Common sense tells us that if we put another hour into novel writing each night, ate better, woke earlier, chose affirmative thoughts, spoke honestly and connected more genuinely, we’d live better lives. But the real question, and the real work, is not understanding what’s good for us, but why we choose otherwise. Understanding the fabric of resistance is the only way we can unstitch it.

There are many reasons we self-sabotage, and most of them have something to do with comfort. Modern society (innovation, culture, wealth, success) is designed to convince us that a “good life” is one that is most comfortable, or able to provide us with a sense of being pain-free and secure. This is pretty directly related to the fact that human beings are hardwired to seek comfort, which translates to us as survival—we’re physiologically designed that way. It only makes sense that in our more fully actualized intellectual and emotional lives, we’d want the same.

Moving yourself past resistance is a matter of shifting your perception of comfort. It’s about considering the alternative. It’s altering your mindset to focus on the discomfort you will face if you don’t do the thing in front of you, as opposed to the discomfort you will face if you do.

If left unchecked, the knowing-doing gap will leave you a shell of the person you intended to be. It will wreck your most intimate, passionate relationships, keep you from the kind of daily productivity required to achieve any goal worth working toward. It will keep you in a manic state of indecision (do I, or don’t I? Which feeling do I let guide me?). You have to take control for yourself, and you can do so by considering the big picture.

The alternative. The way your life will be if you don’t do this thing.

How will you quantifiably measure this year? What will you have done?

How many hours will you have wasted? If you had to live today—or any average day—on repeat for the rest of your life, where would you end up?

What would you accomplish? How happy would you be? What relationships will you have fostered? Will you be looking back knowing you likely damn well missed out on what could have been the love of your life because you weren’t “ready?” What about the hours you could have been playing music or writing or painting or whatever-ing? Where will those have gone?

You will never be ready for the things that matter, and waiting to feel ready before you start acting is how the knowing-doing gap widens. It’s uncomfortable to work, to stretch the capacity of your tolerance, to be vulnerable with someone you care deeply about, but it is never more comfortable than going your whole life without the things you really want.

Anxiety builds in our idle hours.
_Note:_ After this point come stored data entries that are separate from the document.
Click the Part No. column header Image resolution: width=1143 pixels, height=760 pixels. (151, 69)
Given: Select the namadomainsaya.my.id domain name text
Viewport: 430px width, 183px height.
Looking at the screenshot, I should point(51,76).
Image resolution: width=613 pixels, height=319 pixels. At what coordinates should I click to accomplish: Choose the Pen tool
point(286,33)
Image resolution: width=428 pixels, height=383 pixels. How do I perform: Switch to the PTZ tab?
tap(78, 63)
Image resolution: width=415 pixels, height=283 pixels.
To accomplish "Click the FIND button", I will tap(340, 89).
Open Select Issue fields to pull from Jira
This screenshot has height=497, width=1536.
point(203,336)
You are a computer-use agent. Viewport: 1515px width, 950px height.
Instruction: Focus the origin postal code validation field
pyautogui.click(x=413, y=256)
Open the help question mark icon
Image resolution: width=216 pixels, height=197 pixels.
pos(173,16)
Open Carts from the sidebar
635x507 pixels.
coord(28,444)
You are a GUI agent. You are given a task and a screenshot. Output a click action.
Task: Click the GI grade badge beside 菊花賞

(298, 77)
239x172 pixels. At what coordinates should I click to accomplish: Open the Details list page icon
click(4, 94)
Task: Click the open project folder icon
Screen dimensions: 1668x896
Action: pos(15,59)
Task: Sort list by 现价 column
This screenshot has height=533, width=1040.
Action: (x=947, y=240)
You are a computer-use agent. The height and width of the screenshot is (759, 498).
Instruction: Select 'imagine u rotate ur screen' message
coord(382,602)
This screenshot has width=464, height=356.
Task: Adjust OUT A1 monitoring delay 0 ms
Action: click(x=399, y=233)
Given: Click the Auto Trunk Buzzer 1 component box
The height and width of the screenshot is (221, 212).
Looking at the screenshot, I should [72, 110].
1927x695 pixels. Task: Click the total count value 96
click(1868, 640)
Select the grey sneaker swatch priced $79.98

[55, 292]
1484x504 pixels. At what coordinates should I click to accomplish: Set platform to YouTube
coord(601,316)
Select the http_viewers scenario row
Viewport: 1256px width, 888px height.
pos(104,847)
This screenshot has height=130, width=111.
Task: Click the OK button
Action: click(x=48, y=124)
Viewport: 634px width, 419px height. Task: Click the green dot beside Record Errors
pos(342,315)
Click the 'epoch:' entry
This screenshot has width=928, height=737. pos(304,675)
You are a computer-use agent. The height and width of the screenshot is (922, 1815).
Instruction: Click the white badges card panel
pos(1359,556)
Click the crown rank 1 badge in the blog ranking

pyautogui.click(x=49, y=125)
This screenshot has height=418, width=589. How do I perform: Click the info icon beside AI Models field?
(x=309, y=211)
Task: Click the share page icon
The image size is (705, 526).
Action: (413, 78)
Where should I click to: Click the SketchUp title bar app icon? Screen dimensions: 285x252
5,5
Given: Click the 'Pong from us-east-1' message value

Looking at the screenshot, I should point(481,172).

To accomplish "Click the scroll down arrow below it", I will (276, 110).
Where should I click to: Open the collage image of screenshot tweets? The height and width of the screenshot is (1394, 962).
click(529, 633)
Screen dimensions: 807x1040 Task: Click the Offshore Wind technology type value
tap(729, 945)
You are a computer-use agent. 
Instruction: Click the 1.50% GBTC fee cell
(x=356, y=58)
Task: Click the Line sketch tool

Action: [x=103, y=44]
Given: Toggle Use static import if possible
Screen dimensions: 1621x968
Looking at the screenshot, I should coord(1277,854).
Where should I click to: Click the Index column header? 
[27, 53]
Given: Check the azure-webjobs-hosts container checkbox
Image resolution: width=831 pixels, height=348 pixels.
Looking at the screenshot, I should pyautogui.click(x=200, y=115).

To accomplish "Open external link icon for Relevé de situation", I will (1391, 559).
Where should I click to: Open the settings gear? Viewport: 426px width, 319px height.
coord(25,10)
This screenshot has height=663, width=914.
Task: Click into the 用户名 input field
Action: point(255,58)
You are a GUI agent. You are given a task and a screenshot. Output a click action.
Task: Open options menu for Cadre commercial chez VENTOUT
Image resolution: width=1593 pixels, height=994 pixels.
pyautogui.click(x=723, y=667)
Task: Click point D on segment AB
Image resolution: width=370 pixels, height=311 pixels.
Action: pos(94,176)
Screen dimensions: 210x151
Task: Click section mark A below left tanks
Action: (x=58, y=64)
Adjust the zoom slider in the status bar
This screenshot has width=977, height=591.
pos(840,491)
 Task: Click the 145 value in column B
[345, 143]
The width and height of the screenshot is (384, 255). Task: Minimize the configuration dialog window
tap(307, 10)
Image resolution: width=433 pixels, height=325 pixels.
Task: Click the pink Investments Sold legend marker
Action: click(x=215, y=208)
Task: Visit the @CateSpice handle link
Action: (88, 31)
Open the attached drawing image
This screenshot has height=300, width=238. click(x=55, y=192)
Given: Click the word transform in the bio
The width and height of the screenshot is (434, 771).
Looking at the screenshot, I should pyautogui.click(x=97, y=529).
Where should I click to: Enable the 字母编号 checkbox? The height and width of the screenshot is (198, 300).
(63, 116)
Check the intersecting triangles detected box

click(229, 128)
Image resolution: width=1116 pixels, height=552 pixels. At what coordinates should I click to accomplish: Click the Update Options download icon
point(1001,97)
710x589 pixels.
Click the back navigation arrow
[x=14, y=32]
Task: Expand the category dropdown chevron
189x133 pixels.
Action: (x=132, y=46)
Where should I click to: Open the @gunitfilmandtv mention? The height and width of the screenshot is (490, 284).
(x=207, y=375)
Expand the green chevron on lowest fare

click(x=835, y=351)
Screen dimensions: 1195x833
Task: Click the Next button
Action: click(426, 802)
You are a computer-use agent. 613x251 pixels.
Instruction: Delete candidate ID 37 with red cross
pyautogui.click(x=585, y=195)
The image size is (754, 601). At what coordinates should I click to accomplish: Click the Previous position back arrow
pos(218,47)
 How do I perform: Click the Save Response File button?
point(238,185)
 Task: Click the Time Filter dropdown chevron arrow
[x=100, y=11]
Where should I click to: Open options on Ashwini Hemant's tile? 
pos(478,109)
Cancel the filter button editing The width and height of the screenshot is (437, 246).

Fear and resistance thrive when we’re avoiding the work. Most things aren’t as hard or as trying as we chalk them up to be. They’re ultimately fun and rewarding and expressions of who we really are. That’s why we want them. Taking small steps will remind you that this is true. It will soothe you in a way that just thinking about taking action never will. It’s easier to act your way into a new way of thinking rather than think your way into a new way of acting, so do one little thing today and let the momentum build.